ASSIGNMENT » Give back exactly the lines of the entries below from the line with "Where should I click to: Open the All" to the line with "Given: Open the Generative", inclusive, and only those.

Dataset excerpts »
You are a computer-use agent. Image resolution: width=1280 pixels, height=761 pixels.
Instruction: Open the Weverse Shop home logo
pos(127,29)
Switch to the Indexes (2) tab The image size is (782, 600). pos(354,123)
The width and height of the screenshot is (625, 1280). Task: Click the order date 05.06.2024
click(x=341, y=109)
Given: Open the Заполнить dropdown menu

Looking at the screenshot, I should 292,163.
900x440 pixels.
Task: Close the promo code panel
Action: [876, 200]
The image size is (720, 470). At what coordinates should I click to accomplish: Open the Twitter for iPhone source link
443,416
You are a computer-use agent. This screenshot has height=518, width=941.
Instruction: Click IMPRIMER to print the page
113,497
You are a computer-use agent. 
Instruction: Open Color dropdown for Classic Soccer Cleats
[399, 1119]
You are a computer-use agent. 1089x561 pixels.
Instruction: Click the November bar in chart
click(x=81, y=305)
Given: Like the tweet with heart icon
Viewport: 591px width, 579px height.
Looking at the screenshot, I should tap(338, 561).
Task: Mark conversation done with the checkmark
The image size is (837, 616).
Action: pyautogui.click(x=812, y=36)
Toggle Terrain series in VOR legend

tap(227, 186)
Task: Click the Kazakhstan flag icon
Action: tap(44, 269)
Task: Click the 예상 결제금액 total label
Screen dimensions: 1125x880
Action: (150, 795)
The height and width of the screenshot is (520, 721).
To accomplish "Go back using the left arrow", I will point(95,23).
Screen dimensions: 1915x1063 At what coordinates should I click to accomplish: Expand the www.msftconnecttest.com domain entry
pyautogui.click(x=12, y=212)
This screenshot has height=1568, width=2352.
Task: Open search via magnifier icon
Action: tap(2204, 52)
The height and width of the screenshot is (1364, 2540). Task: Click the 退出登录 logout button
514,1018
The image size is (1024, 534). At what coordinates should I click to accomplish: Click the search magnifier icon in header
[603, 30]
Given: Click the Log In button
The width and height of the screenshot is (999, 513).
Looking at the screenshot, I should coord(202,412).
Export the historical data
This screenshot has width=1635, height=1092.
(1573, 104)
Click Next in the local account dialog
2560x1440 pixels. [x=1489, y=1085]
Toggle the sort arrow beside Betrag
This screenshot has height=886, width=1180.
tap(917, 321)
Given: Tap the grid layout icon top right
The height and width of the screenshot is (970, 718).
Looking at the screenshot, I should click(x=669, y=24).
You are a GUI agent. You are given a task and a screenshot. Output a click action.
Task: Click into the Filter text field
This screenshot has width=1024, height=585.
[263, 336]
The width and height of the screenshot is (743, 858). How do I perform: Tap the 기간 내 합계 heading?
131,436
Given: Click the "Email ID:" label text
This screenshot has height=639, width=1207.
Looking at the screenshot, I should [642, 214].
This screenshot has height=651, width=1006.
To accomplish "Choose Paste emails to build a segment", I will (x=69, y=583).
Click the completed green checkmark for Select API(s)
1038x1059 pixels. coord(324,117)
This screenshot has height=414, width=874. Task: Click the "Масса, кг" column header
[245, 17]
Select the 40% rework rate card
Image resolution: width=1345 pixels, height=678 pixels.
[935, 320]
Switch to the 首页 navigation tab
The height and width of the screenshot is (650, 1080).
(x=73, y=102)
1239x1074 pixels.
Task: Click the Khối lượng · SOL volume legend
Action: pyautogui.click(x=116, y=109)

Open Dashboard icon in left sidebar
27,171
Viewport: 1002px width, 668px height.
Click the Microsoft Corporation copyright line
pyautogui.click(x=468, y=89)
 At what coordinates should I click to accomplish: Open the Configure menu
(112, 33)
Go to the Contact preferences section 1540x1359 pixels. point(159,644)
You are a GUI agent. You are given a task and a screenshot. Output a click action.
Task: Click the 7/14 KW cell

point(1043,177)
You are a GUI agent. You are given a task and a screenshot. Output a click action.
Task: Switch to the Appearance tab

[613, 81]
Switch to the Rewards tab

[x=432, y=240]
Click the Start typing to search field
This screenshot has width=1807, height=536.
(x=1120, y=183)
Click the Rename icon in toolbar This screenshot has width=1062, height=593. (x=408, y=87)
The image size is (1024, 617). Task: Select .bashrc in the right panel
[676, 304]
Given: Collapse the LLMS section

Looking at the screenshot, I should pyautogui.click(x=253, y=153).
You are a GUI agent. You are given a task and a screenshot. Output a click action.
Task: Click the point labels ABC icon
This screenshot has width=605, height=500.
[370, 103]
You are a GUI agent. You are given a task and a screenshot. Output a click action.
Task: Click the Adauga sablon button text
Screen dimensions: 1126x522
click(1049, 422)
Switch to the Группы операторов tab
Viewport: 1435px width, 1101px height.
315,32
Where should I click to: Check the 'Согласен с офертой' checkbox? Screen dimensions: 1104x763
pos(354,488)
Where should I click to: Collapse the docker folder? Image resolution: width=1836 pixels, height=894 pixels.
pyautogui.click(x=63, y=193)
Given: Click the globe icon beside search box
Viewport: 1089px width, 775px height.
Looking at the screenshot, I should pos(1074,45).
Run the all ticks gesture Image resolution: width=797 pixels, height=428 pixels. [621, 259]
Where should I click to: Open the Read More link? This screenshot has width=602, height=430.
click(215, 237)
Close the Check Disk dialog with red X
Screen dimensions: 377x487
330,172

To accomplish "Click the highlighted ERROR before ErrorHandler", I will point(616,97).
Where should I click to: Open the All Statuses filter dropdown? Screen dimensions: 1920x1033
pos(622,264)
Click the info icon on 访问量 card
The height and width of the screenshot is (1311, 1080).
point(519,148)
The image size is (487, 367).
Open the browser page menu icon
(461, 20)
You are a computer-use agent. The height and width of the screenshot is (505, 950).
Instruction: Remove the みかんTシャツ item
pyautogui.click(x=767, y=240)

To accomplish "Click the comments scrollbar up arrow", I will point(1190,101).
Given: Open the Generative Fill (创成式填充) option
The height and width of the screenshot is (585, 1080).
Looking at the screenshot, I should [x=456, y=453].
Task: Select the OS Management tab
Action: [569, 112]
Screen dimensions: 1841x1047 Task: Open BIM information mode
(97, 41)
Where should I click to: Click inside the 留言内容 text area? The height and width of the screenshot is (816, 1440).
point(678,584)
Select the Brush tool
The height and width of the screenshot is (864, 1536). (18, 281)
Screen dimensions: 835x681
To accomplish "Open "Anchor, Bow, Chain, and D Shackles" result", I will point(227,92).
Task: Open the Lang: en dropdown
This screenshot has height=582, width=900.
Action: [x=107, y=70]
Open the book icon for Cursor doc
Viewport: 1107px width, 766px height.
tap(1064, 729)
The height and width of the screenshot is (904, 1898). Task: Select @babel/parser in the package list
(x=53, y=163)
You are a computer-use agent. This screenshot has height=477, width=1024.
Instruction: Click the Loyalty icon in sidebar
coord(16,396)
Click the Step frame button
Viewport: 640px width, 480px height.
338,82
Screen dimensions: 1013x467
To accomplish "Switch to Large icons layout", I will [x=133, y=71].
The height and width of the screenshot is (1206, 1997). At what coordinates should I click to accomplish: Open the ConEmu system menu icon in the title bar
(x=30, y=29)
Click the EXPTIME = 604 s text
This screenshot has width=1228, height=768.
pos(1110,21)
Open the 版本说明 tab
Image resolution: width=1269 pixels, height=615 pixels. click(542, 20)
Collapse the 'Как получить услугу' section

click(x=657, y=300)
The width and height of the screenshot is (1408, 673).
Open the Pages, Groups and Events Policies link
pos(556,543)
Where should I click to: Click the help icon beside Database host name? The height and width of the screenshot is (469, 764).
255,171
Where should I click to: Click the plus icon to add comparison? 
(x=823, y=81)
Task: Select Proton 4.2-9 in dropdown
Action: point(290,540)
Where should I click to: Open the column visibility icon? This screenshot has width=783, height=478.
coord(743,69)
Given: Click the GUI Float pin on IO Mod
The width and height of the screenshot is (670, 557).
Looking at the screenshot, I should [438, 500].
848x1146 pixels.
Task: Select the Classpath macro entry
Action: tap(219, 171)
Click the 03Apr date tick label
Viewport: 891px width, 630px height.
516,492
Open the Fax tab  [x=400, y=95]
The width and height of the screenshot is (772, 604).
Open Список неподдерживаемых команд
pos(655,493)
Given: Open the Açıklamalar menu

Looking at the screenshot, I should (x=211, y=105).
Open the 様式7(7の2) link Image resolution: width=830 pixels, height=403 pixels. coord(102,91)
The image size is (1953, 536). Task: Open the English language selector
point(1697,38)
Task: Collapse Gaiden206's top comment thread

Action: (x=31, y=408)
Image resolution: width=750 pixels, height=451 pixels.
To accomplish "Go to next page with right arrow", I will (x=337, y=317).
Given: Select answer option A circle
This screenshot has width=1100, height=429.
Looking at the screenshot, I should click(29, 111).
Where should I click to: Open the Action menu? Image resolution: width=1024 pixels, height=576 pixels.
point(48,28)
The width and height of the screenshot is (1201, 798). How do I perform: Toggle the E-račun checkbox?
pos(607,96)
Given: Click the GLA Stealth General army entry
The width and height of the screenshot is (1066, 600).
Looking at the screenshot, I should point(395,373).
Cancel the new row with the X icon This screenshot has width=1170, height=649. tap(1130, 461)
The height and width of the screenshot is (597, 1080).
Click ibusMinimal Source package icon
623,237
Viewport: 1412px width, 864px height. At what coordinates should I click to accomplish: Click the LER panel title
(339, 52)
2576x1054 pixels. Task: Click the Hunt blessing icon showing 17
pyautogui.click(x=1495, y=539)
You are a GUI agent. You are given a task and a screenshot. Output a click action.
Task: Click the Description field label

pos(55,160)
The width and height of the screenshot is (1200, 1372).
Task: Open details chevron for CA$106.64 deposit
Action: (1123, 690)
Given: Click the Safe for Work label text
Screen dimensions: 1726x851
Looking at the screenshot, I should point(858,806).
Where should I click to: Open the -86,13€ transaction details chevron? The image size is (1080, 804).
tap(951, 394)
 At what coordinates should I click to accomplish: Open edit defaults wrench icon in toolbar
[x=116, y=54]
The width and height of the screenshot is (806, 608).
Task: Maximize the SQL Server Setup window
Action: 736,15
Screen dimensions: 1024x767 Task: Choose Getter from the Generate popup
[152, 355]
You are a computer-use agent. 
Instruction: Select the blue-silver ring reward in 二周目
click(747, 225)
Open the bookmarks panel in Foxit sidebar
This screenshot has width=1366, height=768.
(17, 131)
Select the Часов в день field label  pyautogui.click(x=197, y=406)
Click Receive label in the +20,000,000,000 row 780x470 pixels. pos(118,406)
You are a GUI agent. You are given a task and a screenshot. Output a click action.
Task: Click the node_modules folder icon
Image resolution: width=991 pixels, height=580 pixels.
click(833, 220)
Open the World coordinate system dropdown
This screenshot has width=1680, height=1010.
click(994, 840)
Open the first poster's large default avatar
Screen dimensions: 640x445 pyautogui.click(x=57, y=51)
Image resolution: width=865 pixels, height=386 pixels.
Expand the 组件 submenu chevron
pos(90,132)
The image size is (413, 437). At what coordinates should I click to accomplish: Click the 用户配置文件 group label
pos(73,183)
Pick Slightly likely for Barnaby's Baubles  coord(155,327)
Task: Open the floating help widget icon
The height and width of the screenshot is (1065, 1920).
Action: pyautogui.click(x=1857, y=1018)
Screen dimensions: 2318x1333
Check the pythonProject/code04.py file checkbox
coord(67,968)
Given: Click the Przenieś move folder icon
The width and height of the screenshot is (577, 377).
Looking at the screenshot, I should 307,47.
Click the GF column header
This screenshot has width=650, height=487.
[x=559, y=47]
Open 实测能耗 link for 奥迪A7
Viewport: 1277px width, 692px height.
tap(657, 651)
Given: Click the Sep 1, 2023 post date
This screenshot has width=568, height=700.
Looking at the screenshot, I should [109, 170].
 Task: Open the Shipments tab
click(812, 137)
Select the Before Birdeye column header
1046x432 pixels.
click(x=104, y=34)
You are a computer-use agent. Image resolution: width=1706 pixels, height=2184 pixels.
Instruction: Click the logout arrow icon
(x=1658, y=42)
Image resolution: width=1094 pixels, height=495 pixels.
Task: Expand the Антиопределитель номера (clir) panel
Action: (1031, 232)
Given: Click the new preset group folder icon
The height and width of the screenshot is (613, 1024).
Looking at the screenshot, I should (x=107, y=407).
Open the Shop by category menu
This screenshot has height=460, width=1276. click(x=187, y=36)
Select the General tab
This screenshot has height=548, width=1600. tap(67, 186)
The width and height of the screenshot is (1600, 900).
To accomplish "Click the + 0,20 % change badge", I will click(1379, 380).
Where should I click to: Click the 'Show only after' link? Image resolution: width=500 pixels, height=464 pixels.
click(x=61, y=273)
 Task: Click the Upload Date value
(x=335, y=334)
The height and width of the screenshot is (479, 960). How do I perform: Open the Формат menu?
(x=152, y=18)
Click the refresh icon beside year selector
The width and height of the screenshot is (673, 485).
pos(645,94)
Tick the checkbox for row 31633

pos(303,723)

ANSWER SECTION »
Where should I click to: Open the All Statuses filter dropdown? Screen dimensions: 1920x1033
pos(622,264)
Click the info icon on 访问量 card
The height and width of the screenshot is (1311, 1080).
point(519,148)
The image size is (487, 367).
Open the browser page menu icon
(461, 20)
You are a computer-use agent. The height and width of the screenshot is (505, 950).
Instruction: Remove the みかんTシャツ item
pyautogui.click(x=767, y=240)

To accomplish "Click the comments scrollbar up arrow", I will point(1190,101).
Given: Open the Generative Fill (创成式填充) option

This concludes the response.